■ **What to produce**:
Given the records below, would you repeat exactly the lines that begin at the one containing "Autres outils (174, 197)" and end at the one containing "Scharwaechter (152, 179)", inclusive?

[[ Input records, beginning ]]

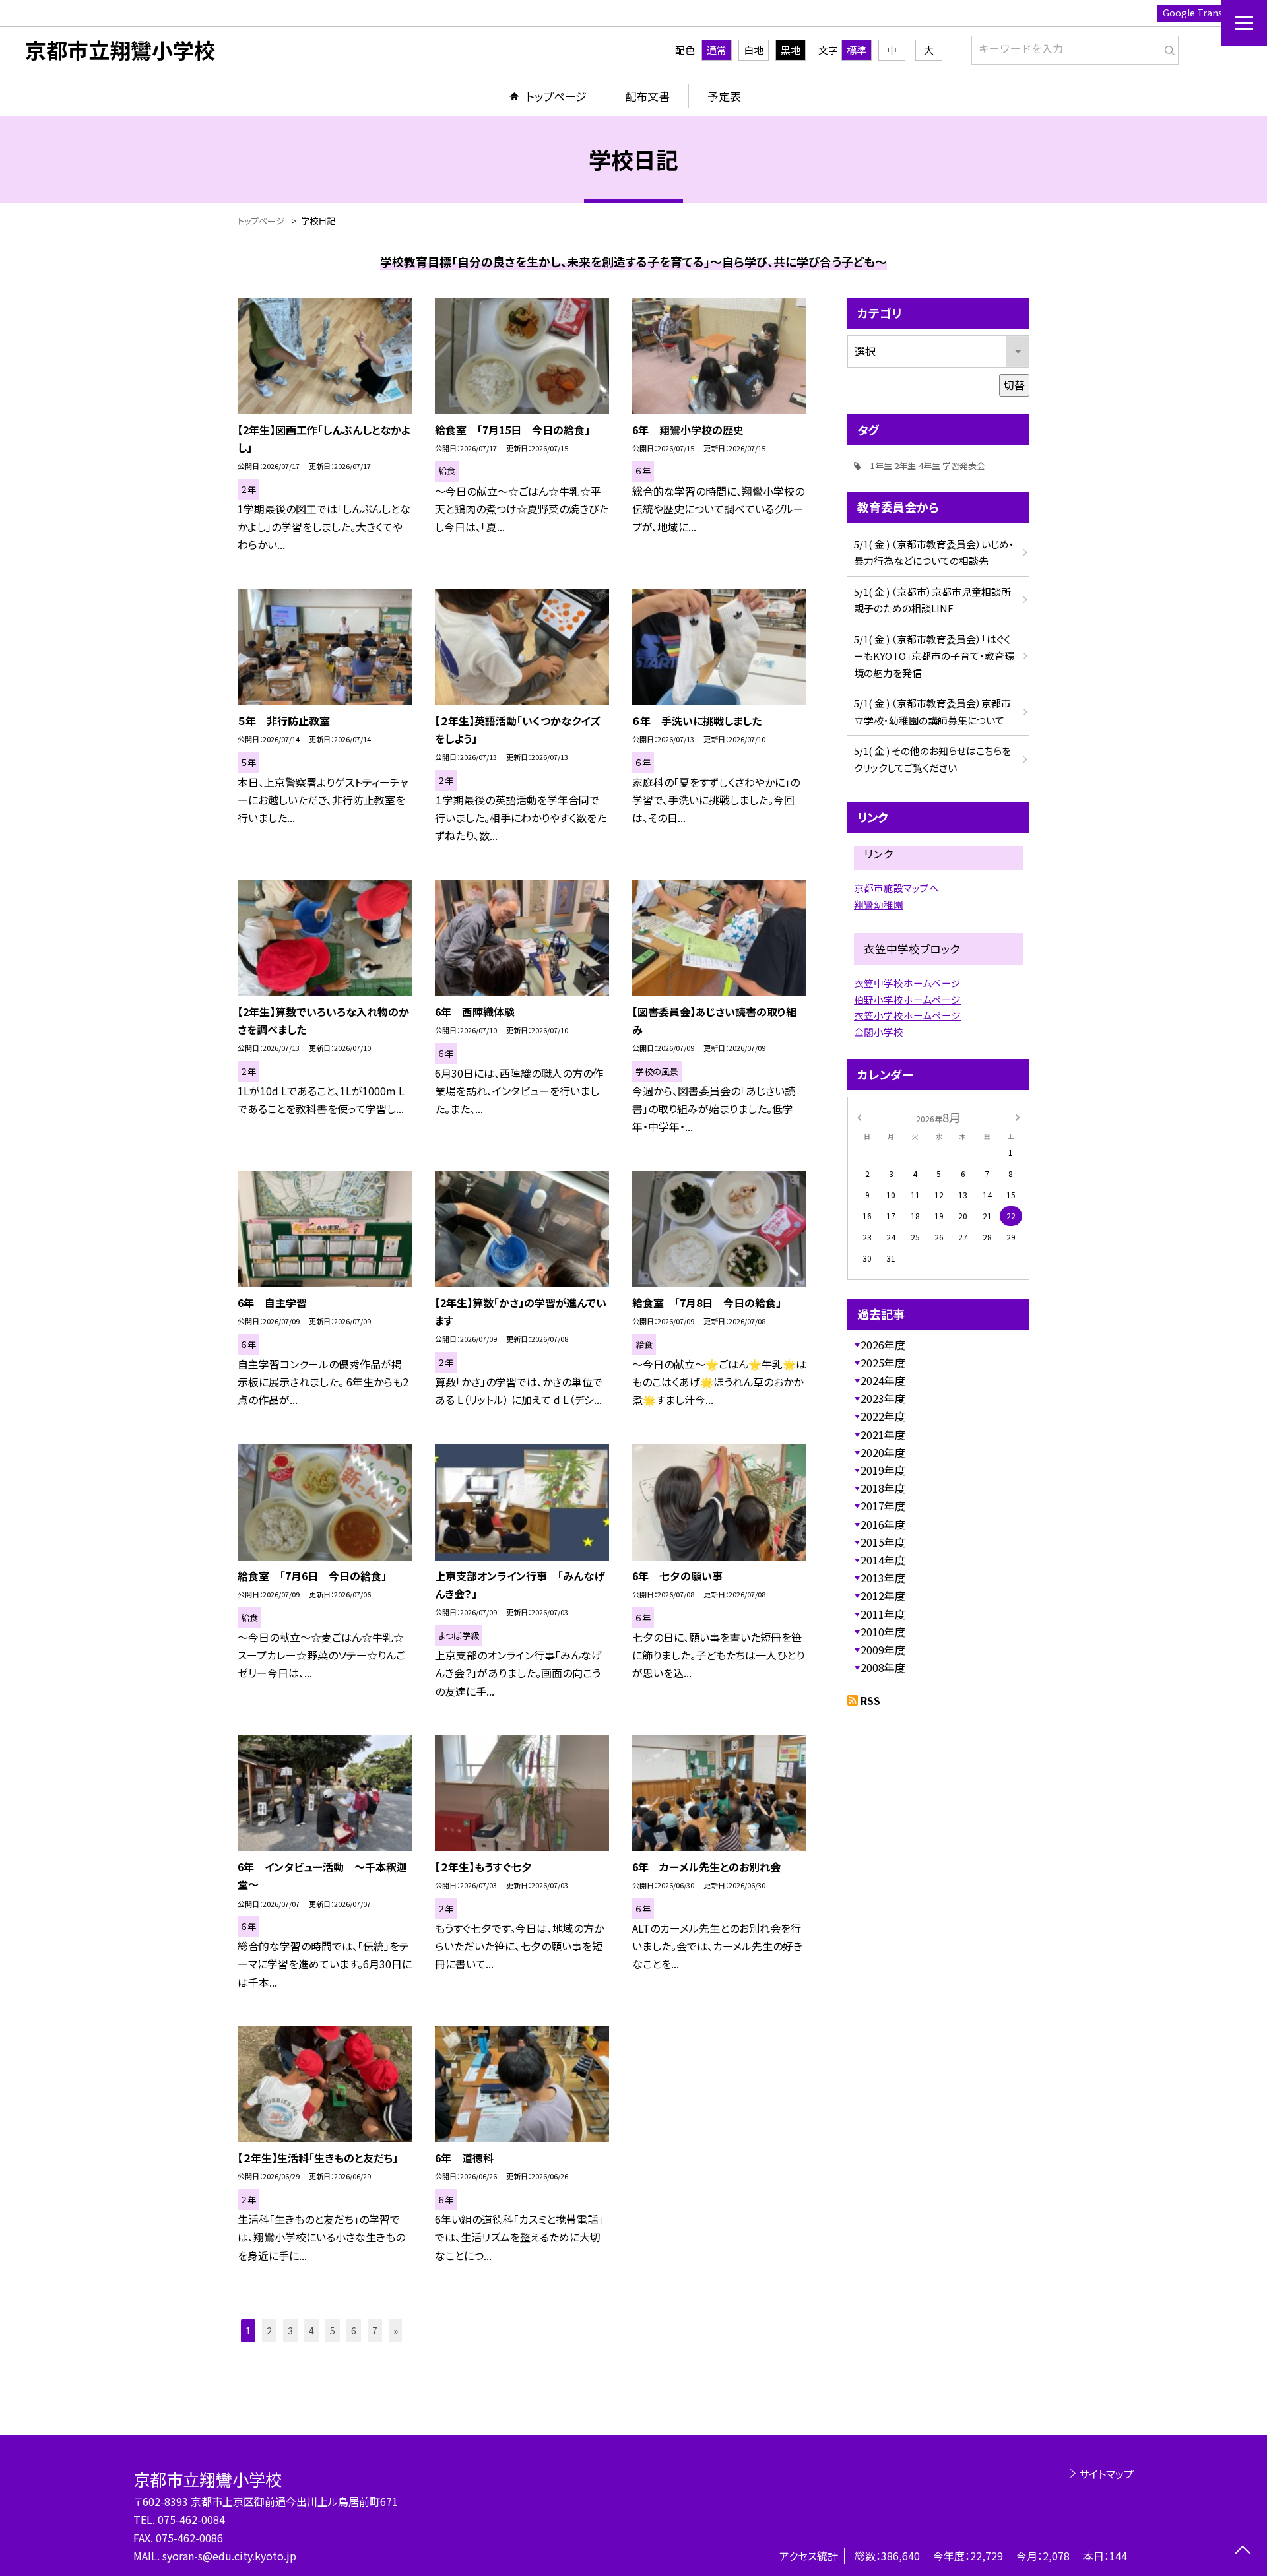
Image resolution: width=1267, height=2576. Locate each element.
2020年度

[[ Input records, end ]]
[[ Input records, beginning ]]

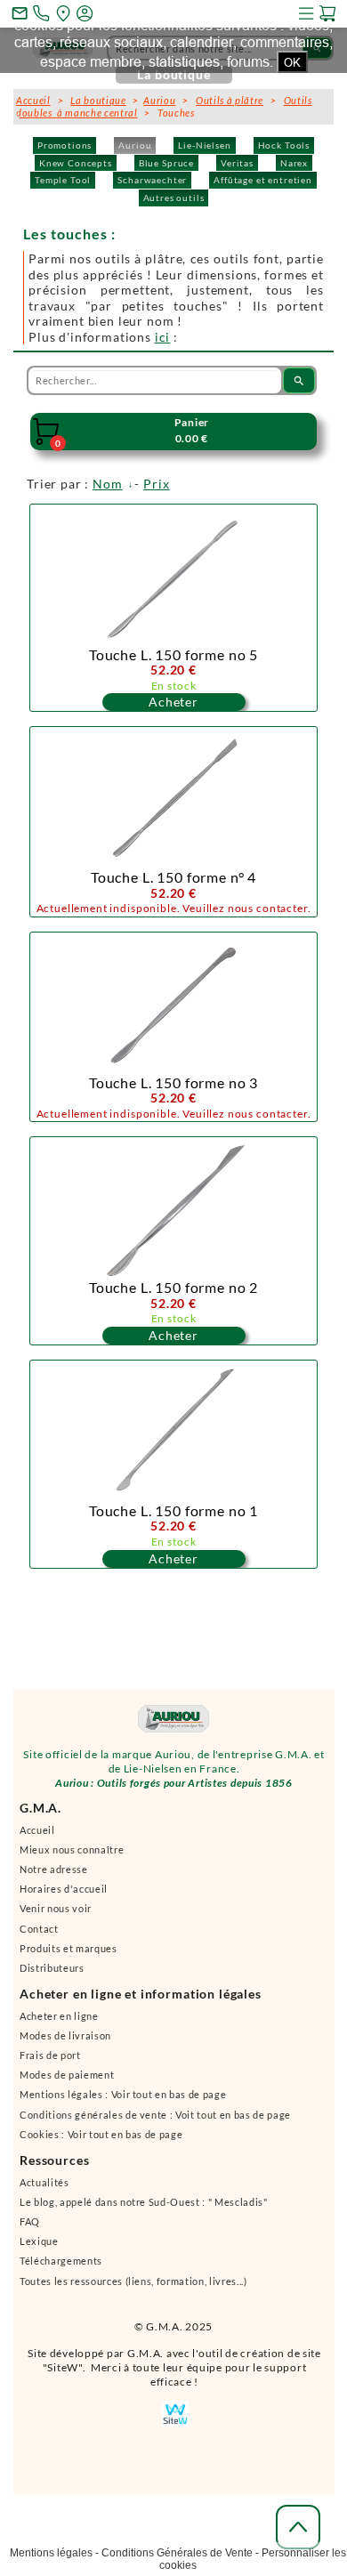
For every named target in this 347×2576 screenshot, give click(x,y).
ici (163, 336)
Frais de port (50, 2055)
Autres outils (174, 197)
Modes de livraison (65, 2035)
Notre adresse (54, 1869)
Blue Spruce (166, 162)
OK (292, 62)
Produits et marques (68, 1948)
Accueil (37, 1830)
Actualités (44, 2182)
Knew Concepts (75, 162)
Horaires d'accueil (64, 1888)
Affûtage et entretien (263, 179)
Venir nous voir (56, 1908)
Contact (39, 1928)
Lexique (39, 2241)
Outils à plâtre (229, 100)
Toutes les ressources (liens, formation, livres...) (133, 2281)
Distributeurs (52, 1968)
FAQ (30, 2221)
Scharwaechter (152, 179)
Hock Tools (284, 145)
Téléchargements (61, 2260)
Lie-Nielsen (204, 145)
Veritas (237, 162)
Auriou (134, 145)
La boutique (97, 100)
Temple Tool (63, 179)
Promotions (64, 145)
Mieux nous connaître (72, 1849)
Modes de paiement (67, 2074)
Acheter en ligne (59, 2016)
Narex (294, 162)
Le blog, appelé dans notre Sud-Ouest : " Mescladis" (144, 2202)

[[ Input records, end ]]
[[ Input records, beginning ]]

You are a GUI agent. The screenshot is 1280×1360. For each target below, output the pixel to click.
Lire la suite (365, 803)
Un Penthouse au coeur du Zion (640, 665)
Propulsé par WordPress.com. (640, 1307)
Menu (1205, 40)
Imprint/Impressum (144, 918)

[[ Input records, end ]]

■ **Response area**:
Autres outils (174, 197)
Modes de livraison (65, 2035)
Notre adresse (54, 1869)
Blue Spruce (166, 162)
OK (292, 62)
Produits et marques (68, 1948)
Accueil (37, 1830)
Actualités (44, 2182)
Knew Concepts (75, 162)
Horaires d'accueil (64, 1888)
Affûtage et entretien (263, 179)
Venir nous voir (56, 1908)
Contact (39, 1928)
Lexique (39, 2241)
Outils à plâtre (229, 100)
Toutes les ressources (liens, formation, livres...) (133, 2281)
Distributeurs (52, 1968)
FAQ (30, 2221)
Scharwaechter (152, 179)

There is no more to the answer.